REQUIRED ACTION
Could you print, exactly and without pictures, only the lines from the one with "Screen dimensions: 1568x758" through the end of the records below?

SOURCE INFORMATION
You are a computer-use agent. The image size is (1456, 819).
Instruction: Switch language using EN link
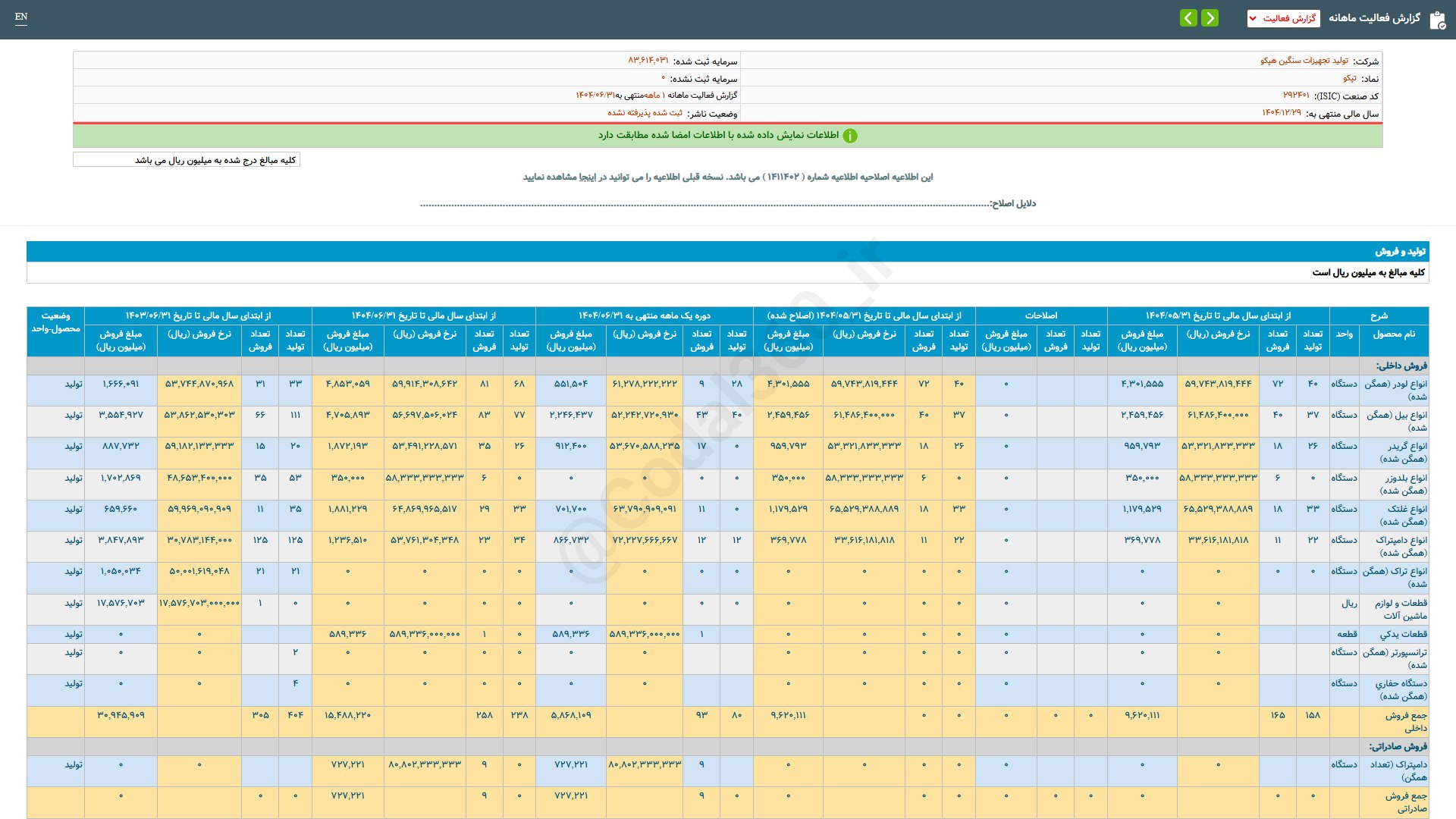click(x=21, y=17)
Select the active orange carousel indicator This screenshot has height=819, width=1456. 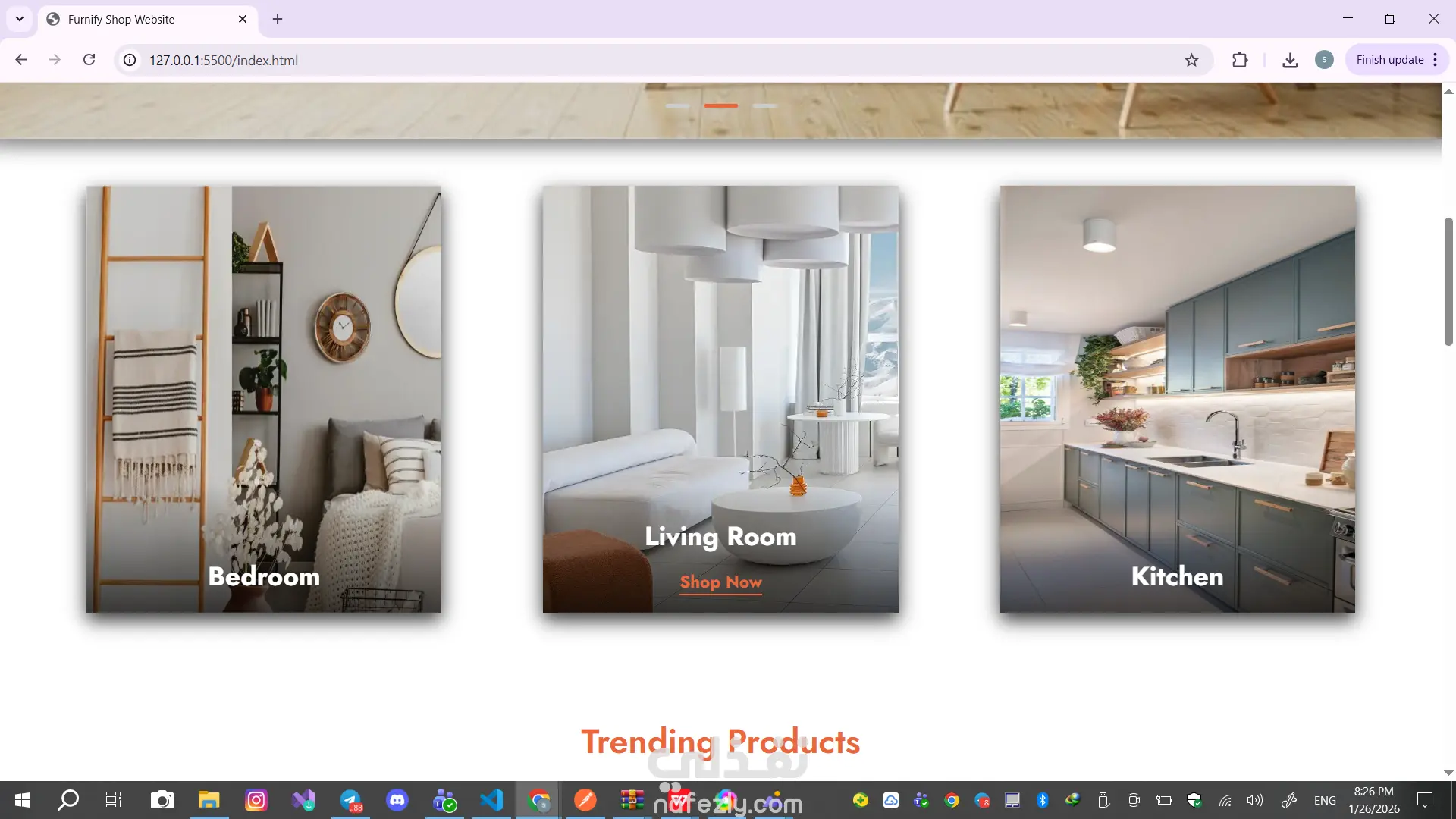pos(720,105)
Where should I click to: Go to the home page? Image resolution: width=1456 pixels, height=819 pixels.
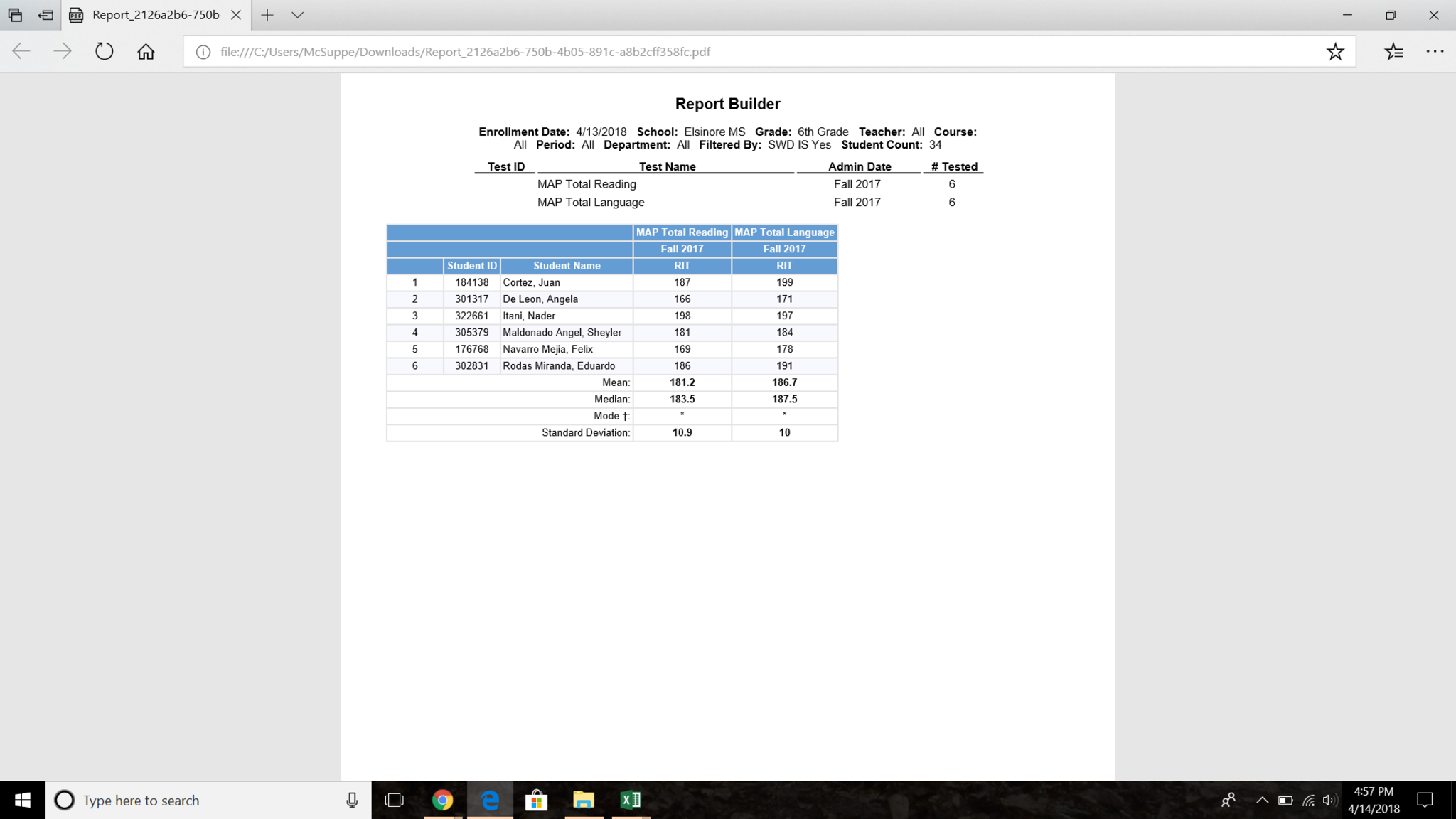[x=146, y=51]
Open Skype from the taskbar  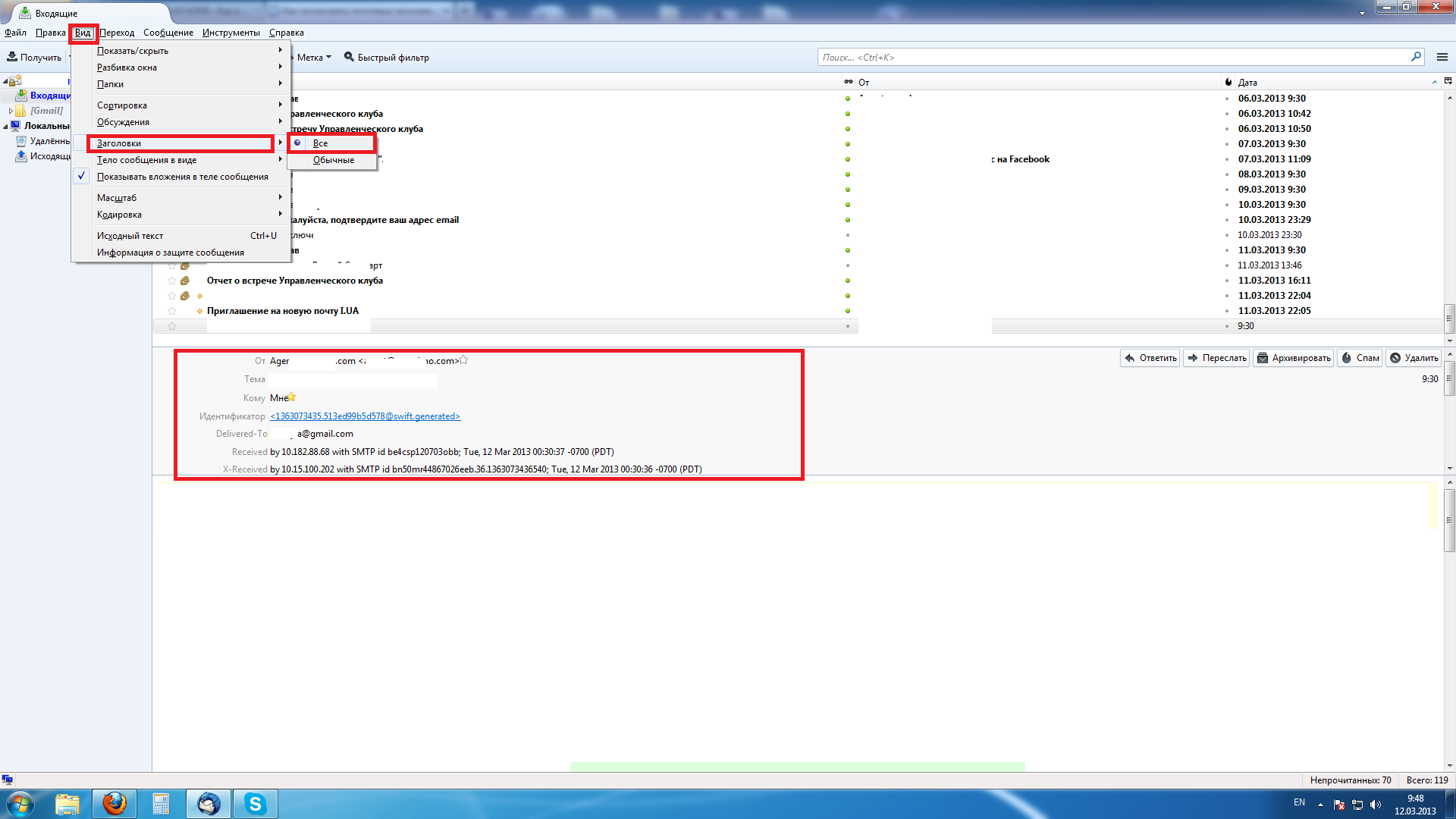255,803
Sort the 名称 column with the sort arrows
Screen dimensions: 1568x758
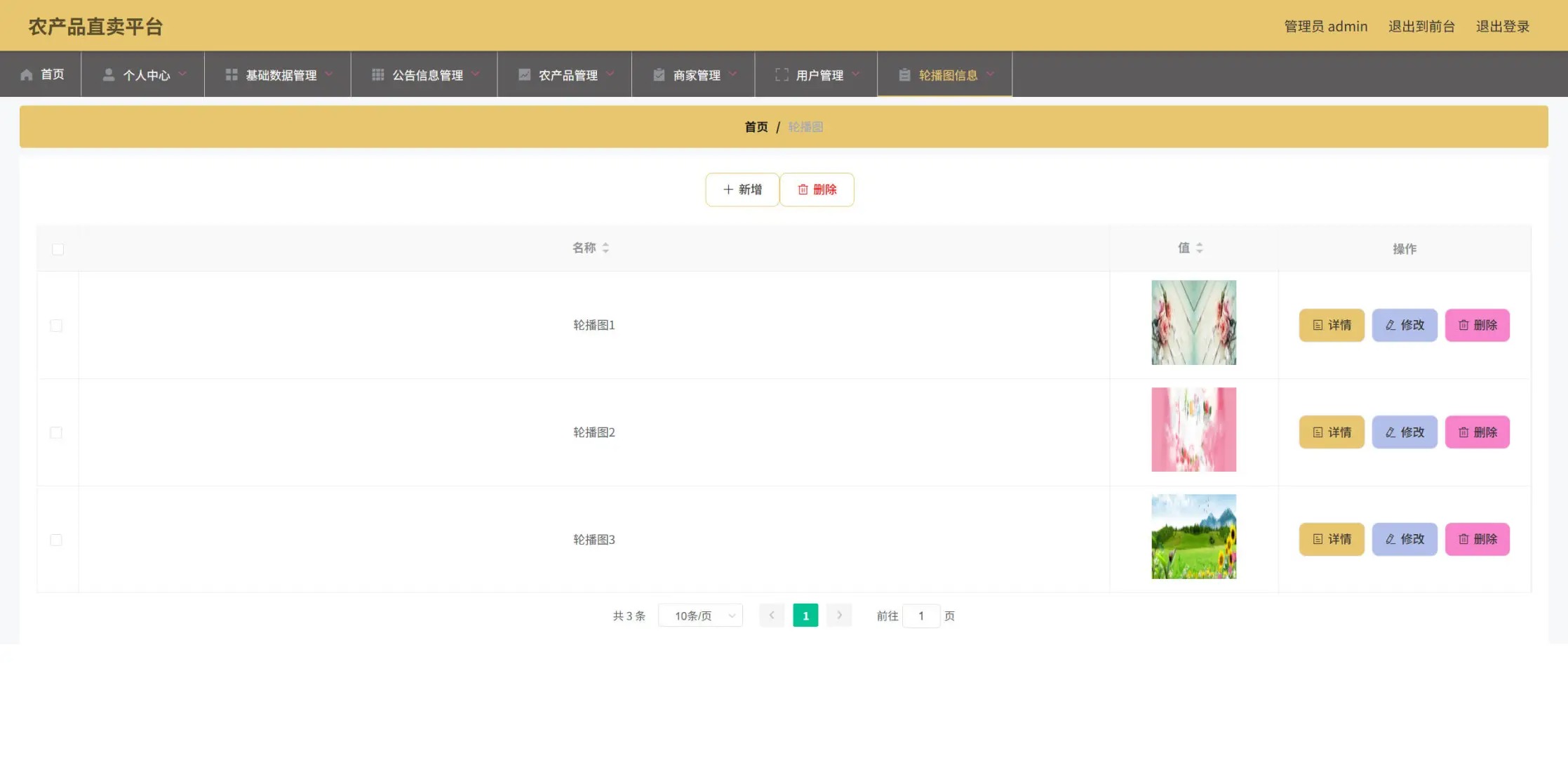coord(605,248)
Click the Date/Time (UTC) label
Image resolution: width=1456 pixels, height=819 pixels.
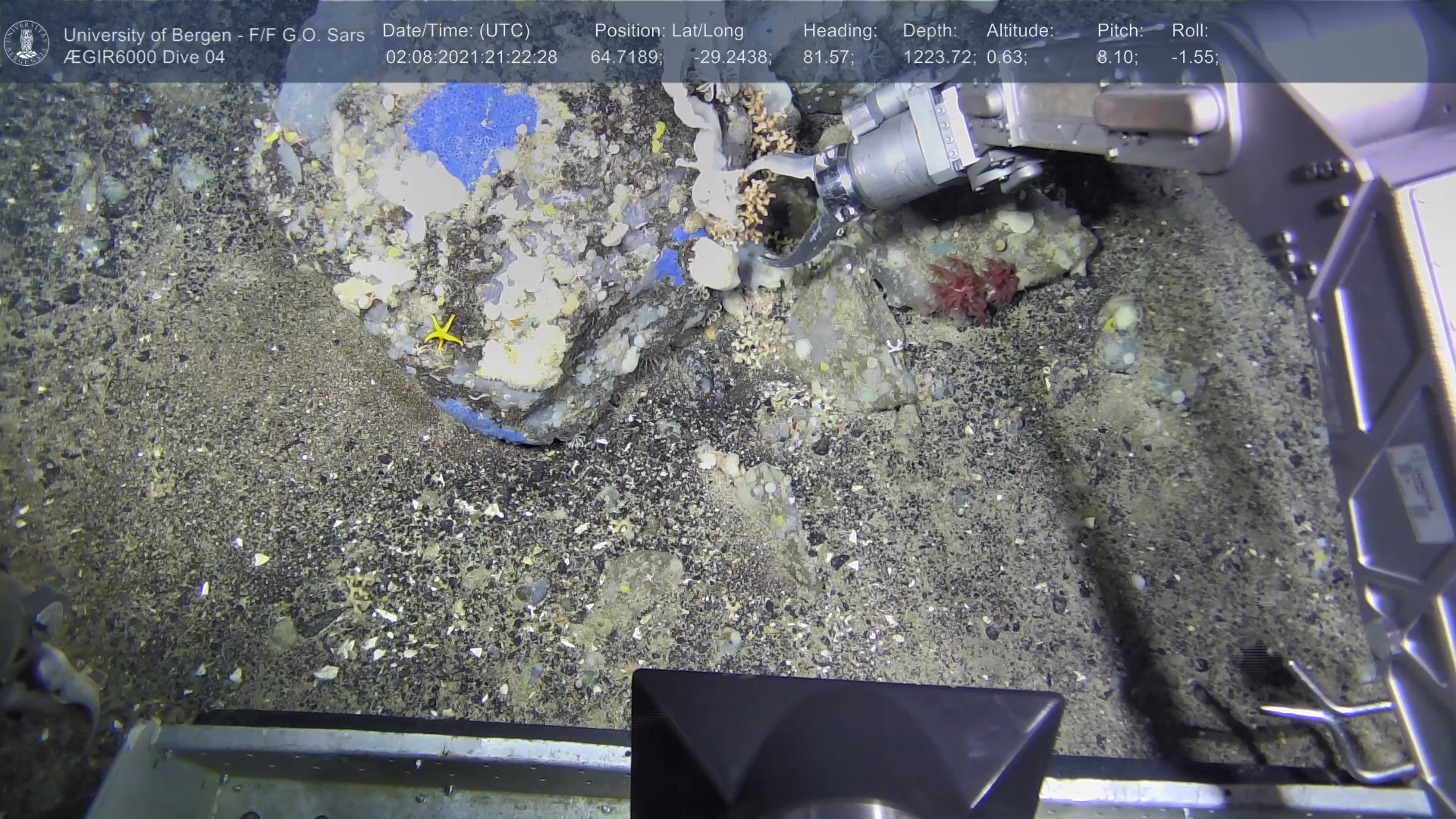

SOLUTION TO THIS EXERCISE
Screen dimensions: 1568x758
coord(605,248)
Click the Date/Time (UTC) label
Image resolution: width=1456 pixels, height=819 pixels.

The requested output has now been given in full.